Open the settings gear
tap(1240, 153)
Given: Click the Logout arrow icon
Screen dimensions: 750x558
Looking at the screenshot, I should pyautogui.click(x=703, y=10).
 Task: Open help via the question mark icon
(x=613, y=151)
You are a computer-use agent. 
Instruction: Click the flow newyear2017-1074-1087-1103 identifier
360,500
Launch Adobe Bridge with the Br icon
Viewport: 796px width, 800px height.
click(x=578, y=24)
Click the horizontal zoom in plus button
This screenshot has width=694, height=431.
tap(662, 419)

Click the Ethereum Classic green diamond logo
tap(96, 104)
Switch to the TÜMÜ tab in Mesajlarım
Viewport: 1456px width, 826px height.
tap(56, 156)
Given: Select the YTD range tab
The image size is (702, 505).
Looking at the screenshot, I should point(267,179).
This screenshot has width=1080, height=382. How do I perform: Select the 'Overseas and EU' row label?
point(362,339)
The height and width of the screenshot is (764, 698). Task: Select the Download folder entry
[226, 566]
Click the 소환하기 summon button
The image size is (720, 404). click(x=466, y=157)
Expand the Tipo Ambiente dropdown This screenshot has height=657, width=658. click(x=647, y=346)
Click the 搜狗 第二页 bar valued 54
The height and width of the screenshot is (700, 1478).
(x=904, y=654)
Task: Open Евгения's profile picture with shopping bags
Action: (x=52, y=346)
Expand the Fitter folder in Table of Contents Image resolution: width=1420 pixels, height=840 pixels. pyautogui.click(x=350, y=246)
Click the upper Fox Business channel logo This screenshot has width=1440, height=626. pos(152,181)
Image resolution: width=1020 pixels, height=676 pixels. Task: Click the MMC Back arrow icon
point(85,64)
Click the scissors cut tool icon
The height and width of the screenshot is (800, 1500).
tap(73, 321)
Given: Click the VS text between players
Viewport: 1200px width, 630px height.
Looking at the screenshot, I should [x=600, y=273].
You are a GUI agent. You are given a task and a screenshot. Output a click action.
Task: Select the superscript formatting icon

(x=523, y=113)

━━━━━━

* Task item *
The full listing has to be duplicated exactly.

* Solution to the exercise *
Open the settings gear
tap(1240, 153)
Given: Click the Logout arrow icon
Screen dimensions: 750x558
Looking at the screenshot, I should pyautogui.click(x=703, y=10).
 Task: Open help via the question mark icon
(x=613, y=151)
You are a computer-use agent. 
Instruction: Click the flow newyear2017-1074-1087-1103 identifier
360,500
Launch Adobe Bridge with the Br icon
Viewport: 796px width, 800px height.
click(x=578, y=24)
Click the horizontal zoom in plus button
This screenshot has width=694, height=431.
tap(662, 419)

Click the Ethereum Classic green diamond logo
tap(96, 104)
Switch to the TÜMÜ tab in Mesajlarım
Viewport: 1456px width, 826px height.
tap(56, 156)
Given: Select the YTD range tab
The image size is (702, 505).
Looking at the screenshot, I should point(267,179).
This screenshot has width=1080, height=382. How do I perform: Select the 'Overseas and EU' row label?
point(362,339)
The height and width of the screenshot is (764, 698). Task: Select the Download folder entry
[226, 566]
Click the 소환하기 summon button
The image size is (720, 404). click(x=466, y=157)
Expand the Tipo Ambiente dropdown This screenshot has height=657, width=658. click(x=647, y=346)
Click the 搜狗 第二页 bar valued 54
The height and width of the screenshot is (700, 1478).
(x=904, y=654)
Task: Open Евгения's profile picture with shopping bags
Action: (x=52, y=346)
Expand the Fitter folder in Table of Contents Image resolution: width=1420 pixels, height=840 pixels. pyautogui.click(x=350, y=246)
Click the upper Fox Business channel logo This screenshot has width=1440, height=626. pos(152,181)
Image resolution: width=1020 pixels, height=676 pixels. Task: Click the MMC Back arrow icon
point(85,64)
Click the scissors cut tool icon
The height and width of the screenshot is (800, 1500).
tap(73, 321)
Given: Click the VS text between players
Viewport: 1200px width, 630px height.
Looking at the screenshot, I should [x=600, y=273].
You are a GUI agent. You are given a task and a screenshot. Output a click action.
Task: Select the superscript formatting icon

(x=523, y=113)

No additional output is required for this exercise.